Six LDS Writers and A Frog

Thursday, November 15, 2007

The English Class Journal

First, allow me to apologize for not posting last week. I had a terrific blog lined up -- this very one, in fact. Imagine my horror when I opened my laptop and discovered I had no Internet access. Yes, folks, it's true. There are areas in this very country where you can turn on a computer and read: No wireless networks available. Scary, huh? I visited the "Most Haunted House in America" last weekend and, believe me, it was nothing in comparison to my Friday morning fright.

Speaking of haunted houses, this week's guest blogger is the author of a genuine LDS ghost story! You'll have to follow the link to find it, but first read her story of the English Class Journal. It's pretty chilling too, albeit in an entirely different way.

THE ENGLISH CLASS JOURNAL

by LizAnne Bayh

As we grow older, we forget how insecure and awkward teenage years can be! The summer before my sophomore year I attended music camp at a local university and met an adorable young man from my high school. I developed an immediate infatuation for the guy and carried this secret crush into the school year, even though Pete felt no attraction toward me.

Our sophomore English teacher required us to bring a spiral notebook in which to keep a journal. Mine was a generic type, nothing special. Mrs. Jones gave us the first eight minutes of class to record our thoughts and feelings, and of course I wrote about meeting Pete and seeing him at school, and how he ignored me, and how I wished he would ask me out, and . . . well you know, the typical wishes of a teenage girl.

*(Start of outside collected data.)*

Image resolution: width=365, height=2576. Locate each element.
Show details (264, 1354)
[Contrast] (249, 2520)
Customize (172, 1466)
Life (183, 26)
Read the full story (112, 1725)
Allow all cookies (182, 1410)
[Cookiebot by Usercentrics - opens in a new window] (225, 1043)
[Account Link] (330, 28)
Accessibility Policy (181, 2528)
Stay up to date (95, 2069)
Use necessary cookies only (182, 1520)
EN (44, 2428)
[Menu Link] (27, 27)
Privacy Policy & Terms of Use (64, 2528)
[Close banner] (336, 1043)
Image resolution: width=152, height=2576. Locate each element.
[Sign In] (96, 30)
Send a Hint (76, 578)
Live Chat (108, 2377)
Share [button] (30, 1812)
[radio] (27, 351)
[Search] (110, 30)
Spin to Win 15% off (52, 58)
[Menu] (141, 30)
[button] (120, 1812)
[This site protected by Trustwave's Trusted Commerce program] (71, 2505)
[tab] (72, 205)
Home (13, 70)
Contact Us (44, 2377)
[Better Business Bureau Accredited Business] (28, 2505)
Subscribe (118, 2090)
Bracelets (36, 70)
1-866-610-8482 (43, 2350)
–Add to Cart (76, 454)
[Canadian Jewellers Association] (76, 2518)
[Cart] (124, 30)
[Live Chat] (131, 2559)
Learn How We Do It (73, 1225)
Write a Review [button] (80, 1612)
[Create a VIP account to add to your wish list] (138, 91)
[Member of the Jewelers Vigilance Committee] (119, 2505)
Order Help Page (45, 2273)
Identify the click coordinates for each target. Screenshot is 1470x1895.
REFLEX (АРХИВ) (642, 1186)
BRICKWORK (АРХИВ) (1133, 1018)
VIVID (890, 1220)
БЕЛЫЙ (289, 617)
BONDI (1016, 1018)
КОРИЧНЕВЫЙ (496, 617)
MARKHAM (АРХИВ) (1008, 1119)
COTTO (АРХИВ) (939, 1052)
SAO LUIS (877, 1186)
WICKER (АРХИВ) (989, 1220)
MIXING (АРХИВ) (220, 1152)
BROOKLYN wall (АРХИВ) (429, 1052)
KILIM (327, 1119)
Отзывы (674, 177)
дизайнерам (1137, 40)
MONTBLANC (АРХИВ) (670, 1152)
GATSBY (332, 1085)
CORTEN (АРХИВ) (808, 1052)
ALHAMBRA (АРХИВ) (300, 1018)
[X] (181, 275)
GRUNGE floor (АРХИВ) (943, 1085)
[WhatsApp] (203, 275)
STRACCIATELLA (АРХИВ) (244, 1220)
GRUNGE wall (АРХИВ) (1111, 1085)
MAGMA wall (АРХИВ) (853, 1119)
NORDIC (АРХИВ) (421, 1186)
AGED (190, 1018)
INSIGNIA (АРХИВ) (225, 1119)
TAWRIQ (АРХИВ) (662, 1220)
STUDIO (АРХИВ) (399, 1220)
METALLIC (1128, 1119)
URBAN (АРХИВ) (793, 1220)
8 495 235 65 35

One day I unwittingly left the notebook in my desk when I went to my next class. I didn’t miss it until one of Pete’s friends snickered as he passed me between classes. “So you you’ve got the hots for Pete, huh?”

Huh? I whirled to watch the boy disappear down the crowded hall.

The next day I heard from others of Pete’s friends, and from what they said I figured they had my English journal and it had become their favorite leisure reading. What creeps! And Pete must be a creep too, I consoled myself, since he had such jerks for friends. I tried to hate him, but truly couldn’t see past how wonderful he was. Even though, I felt humiliated. I wished I could transform into an ant and crawl under a rock to die, or change high schools, or drop out, but I couldn't manage the first and my parents wouldn’t go for the latter of those solutions.

On the third day I sat with friends on campus while frantically finishing my algebra homework when I noticed Pete leave his circle of friends and walk toward me. Oh, no! I thought as I turned to hide my face, hoping he wouldn’t see me, but too late. I was cornered.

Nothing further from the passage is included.